Wikipedia-based keyword extraction tool in Java
Maui 2.0 is a keyword extraction tool, based on Maui, a topic indexing tool.


Major improvement over original Maui:

  • Upgraded one of its dependent libraries, Wikipedia Miner from 1.1 to 1.2, resulting in much faster program execution speed(almost 10 times faster).
  • Augmented with keyword extraction Java API. Original one has only commandline tool.


###Preparing Wikipedia Miner Maui 2.0 depends Wikipeida Miner 1.2, which requires the user to build the Wikipedia summary database.

Instruction on how to set up Wikipedia Miner 1.2 is located at wikipedia-miner-setup.

If you need to Wikipedia Dump summary file of July, 2014, please contact me(see the address at the very bottom).

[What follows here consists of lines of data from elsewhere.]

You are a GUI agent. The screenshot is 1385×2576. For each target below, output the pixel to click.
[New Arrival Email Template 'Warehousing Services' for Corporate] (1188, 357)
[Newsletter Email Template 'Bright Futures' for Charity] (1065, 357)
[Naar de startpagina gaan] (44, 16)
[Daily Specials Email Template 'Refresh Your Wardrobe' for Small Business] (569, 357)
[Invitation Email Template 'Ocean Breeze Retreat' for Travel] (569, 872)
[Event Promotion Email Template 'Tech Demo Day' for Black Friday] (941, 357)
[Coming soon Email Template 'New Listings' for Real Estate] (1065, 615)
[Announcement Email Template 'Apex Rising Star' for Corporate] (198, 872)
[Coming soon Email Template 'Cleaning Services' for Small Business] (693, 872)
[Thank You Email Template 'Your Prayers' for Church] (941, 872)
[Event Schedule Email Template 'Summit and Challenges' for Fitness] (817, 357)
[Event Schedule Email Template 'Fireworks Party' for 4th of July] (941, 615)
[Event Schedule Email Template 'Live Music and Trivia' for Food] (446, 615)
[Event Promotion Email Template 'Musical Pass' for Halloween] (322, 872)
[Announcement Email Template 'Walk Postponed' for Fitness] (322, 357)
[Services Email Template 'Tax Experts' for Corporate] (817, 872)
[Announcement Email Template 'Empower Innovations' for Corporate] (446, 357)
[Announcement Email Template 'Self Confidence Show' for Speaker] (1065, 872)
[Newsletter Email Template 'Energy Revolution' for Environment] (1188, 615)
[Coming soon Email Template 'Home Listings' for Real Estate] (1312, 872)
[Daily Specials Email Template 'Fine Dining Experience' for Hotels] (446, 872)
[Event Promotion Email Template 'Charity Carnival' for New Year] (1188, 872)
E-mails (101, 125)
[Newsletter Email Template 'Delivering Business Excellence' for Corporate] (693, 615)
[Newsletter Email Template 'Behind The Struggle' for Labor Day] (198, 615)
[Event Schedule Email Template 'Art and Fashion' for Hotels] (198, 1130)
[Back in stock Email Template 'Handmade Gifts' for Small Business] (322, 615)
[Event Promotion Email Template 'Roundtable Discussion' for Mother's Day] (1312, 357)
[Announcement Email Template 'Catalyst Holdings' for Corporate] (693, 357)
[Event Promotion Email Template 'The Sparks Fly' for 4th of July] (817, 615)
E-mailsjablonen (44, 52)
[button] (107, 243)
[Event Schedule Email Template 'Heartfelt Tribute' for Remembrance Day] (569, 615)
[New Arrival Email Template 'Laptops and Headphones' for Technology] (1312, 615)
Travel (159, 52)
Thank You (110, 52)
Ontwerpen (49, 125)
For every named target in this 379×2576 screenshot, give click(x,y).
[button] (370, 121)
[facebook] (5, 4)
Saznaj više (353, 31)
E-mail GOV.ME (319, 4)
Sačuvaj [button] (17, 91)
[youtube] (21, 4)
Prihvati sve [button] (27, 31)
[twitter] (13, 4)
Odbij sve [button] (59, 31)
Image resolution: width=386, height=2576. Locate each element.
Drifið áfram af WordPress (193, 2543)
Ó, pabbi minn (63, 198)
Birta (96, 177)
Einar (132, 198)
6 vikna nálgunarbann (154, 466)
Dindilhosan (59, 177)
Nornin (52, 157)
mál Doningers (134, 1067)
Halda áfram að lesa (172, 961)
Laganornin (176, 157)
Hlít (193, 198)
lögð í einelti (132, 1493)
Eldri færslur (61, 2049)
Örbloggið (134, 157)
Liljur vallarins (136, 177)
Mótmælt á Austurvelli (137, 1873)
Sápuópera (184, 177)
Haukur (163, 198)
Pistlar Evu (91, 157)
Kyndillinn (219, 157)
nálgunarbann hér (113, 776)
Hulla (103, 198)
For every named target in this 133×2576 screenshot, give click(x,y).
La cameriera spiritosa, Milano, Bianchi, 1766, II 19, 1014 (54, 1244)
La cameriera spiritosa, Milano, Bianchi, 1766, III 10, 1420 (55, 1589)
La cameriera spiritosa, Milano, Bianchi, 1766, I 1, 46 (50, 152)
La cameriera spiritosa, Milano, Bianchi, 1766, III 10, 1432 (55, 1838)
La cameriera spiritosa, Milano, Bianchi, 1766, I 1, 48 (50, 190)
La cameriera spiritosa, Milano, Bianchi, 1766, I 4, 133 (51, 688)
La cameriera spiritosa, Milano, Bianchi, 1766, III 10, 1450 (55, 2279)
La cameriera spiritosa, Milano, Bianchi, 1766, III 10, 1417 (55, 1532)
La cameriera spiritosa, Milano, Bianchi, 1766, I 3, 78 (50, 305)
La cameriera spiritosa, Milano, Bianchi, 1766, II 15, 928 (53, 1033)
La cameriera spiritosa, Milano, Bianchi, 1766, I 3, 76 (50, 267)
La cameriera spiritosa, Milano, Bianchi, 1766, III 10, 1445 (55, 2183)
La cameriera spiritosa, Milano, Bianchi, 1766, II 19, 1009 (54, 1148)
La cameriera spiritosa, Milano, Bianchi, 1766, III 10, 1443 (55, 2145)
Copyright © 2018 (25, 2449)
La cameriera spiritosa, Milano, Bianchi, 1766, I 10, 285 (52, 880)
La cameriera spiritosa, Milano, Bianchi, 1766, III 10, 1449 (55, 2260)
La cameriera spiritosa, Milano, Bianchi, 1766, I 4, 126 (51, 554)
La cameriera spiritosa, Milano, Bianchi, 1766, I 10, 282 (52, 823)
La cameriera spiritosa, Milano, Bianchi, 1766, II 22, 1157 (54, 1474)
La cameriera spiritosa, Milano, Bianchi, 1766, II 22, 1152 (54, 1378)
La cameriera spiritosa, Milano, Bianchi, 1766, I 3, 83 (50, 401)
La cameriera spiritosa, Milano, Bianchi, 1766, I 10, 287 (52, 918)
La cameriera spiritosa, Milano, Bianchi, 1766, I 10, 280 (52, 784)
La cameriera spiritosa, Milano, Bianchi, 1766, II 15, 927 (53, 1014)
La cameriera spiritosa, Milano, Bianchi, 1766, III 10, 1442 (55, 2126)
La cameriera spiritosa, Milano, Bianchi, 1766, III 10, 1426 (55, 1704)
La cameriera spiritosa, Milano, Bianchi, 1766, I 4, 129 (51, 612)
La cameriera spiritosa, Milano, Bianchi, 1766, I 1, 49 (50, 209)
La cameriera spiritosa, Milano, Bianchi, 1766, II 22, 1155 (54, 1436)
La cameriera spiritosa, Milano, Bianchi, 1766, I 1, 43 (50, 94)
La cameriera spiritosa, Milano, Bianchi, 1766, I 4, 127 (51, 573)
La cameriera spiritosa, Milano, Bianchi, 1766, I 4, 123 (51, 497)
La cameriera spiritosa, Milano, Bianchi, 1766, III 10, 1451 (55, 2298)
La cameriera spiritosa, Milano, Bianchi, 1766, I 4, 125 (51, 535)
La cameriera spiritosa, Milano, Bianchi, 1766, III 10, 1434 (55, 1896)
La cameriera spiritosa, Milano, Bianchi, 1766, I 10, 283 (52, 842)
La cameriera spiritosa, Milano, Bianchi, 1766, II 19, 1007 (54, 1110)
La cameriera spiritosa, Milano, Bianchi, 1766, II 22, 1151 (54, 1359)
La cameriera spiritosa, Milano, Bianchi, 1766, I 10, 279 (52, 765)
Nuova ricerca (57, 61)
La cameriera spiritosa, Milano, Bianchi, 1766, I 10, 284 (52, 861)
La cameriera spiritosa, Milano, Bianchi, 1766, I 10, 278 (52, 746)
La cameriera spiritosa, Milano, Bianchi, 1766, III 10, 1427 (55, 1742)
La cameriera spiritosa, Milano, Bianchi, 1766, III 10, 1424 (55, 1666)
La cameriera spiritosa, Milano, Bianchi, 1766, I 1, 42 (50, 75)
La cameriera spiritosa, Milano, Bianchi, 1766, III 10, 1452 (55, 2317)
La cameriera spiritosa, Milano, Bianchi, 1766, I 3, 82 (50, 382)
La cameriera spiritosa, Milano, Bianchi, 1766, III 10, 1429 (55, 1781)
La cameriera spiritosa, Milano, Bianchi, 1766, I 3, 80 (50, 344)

###Build pacakge > cd ant > ant package

###Buidling the model


> java -cp "lib/*:build/jar/maui-2.jar" maui.main.MauiModelBuilder -l {path-to-trainig-data} -m {path-to-model-file} -v wikipedia -c {path-to-wikipedia-miner-configuration-file}

  • For wikipedia miner configuration file, refer to here
  • A typical trianing data path would be data/wikipedia_indexing/train/

An example:

> java -cp "lib/*:build/jar/maui-2.jar" maui.main.MauiModelBuilder -l data/wikipedia_indexing/train -m test -v wikipedia -c {path-to-wikipedia-miner-configuration-file}

###Keyword extraction(Command line)

Given a list of text files for which you would the keywords to be extracted, an example usage is:

> java -cp "lib/*:src" maui.main.MauiTopicExtractor -l {path-to-test-data} -m {path-to-model-file} -v wikipedia -c {path-to-wikipedia-miner-configuration-file}

  • test data path is the directory containing text files each being a document with its keywords to be extracted.
  • Note text files in test data path should have extension .txt

An example:

> java -cp "lib/*:build/jar/maui-2.jar" maui.main.MauiTopicExtractor -l data/wikipedia_indexing/test -m test -v wikipedia -c {path-to-wikipedia-miner-configuration-file}

###Keyword extraction(Java API)

The function can also be called through Java API. An Scala example is:

import maui.main.MauiTopicExtractor

val opts = Array("-v", "wikipedia", "-m", "/path/to/model-file", "-c", "/path/to/wikipedia-miner/config.xml")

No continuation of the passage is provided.